DATA FOR ANALYSIS >>
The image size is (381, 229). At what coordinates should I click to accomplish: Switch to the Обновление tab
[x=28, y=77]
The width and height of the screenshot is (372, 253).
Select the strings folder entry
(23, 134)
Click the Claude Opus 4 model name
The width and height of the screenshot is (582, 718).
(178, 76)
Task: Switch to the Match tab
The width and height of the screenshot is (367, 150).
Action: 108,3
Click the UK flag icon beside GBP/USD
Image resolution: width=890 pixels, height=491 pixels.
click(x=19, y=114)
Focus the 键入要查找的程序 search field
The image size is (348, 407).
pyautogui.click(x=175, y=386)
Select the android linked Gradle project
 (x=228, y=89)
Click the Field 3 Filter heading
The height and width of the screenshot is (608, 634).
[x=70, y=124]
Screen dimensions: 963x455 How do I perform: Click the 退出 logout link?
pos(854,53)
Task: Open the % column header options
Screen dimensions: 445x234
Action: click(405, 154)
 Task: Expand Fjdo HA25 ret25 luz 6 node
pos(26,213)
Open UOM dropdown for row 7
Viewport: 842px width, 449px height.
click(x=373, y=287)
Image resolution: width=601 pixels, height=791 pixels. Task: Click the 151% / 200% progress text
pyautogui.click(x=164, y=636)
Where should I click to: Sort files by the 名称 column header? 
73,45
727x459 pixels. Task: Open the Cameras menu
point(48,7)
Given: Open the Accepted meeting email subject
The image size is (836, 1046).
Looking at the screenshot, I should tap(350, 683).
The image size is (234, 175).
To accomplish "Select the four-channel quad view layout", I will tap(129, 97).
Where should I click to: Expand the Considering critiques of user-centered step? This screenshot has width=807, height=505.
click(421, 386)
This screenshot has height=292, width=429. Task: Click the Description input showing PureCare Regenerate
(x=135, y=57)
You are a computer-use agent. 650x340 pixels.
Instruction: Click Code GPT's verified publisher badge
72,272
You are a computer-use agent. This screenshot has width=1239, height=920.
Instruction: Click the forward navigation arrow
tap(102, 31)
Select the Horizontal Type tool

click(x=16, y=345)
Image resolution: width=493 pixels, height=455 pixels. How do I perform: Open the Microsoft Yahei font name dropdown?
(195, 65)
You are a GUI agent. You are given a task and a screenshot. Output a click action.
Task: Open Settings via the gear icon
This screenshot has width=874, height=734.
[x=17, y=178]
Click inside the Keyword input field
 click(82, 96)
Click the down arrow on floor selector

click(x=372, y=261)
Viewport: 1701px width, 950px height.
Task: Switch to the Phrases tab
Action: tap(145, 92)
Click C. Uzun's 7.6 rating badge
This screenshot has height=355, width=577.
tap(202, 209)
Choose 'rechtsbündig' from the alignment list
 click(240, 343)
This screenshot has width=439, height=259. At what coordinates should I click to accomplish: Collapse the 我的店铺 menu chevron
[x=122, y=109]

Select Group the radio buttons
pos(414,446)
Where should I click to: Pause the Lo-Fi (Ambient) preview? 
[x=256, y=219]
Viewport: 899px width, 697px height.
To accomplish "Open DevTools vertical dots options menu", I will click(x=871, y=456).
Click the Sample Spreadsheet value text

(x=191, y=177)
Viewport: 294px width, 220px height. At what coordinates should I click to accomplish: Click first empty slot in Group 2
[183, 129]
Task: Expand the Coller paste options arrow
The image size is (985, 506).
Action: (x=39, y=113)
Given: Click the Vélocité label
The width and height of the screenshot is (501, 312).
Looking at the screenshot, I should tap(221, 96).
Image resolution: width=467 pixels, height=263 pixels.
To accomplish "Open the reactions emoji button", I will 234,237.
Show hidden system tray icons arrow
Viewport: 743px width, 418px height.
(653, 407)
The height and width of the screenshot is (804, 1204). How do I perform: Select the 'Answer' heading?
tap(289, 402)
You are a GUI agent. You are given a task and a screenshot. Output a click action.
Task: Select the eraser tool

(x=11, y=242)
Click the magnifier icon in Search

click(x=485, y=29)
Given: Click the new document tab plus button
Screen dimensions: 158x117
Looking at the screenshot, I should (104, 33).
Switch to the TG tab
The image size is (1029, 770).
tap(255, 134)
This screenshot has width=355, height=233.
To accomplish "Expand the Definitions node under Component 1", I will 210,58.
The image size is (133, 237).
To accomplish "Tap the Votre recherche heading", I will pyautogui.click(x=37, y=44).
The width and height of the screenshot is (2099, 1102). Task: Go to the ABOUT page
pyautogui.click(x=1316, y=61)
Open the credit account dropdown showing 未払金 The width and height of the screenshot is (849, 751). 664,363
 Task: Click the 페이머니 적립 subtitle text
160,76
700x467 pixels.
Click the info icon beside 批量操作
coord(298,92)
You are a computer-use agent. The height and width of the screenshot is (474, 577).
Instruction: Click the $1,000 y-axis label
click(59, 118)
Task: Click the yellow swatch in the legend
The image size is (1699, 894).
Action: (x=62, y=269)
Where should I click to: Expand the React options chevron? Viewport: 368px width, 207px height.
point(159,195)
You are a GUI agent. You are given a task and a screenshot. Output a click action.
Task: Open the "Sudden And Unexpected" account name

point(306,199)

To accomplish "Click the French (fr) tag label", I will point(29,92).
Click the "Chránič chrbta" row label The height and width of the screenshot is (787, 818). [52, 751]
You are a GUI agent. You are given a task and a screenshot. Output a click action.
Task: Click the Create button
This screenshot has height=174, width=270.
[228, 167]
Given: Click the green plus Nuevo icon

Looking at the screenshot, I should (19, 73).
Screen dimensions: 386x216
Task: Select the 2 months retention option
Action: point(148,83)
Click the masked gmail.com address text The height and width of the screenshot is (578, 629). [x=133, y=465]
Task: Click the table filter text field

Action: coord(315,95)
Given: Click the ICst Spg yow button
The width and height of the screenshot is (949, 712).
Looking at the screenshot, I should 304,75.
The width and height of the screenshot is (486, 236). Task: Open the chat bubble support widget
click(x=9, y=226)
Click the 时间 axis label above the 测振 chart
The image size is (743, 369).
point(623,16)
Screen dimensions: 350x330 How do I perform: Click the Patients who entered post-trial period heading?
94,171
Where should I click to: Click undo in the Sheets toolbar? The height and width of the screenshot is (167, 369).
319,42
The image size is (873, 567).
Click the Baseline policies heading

WHAT YOU HAVE TO DO >> Of all the entries above, output exactly the lines between the one holding "You are a computer-use agent. This" and the one holding "Given: Click the Vélocité label", inclusive.

ANSWER FOR THIS EXERCISE >>
You are a computer-use agent. This screenshot has width=1239, height=920.
Instruction: Click the forward navigation arrow
tap(102, 31)
Select the Horizontal Type tool

click(x=16, y=345)
Image resolution: width=493 pixels, height=455 pixels. How do I perform: Open the Microsoft Yahei font name dropdown?
(195, 65)
You are a GUI agent. You are given a task and a screenshot. Output a click action.
Task: Open Settings via the gear icon
This screenshot has width=874, height=734.
[x=17, y=178]
Click inside the Keyword input field
 click(82, 96)
Click the down arrow on floor selector

click(x=372, y=261)
Viewport: 1701px width, 950px height.
Task: Switch to the Phrases tab
Action: tap(145, 92)
Click C. Uzun's 7.6 rating badge
This screenshot has height=355, width=577.
tap(202, 209)
Choose 'rechtsbündig' from the alignment list
 click(240, 343)
This screenshot has width=439, height=259. At what coordinates should I click to accomplish: Collapse the 我的店铺 menu chevron
[x=122, y=109]

Select Group the radio buttons
pos(414,446)
Where should I click to: Pause the Lo-Fi (Ambient) preview? 
[x=256, y=219]
Viewport: 899px width, 697px height.
To accomplish "Open DevTools vertical dots options menu", I will click(x=871, y=456).
Click the Sample Spreadsheet value text

(x=191, y=177)
Viewport: 294px width, 220px height. At what coordinates should I click to accomplish: Click first empty slot in Group 2
[183, 129]
Task: Expand the Coller paste options arrow
The image size is (985, 506).
Action: (x=39, y=113)
Given: Click the Vélocité label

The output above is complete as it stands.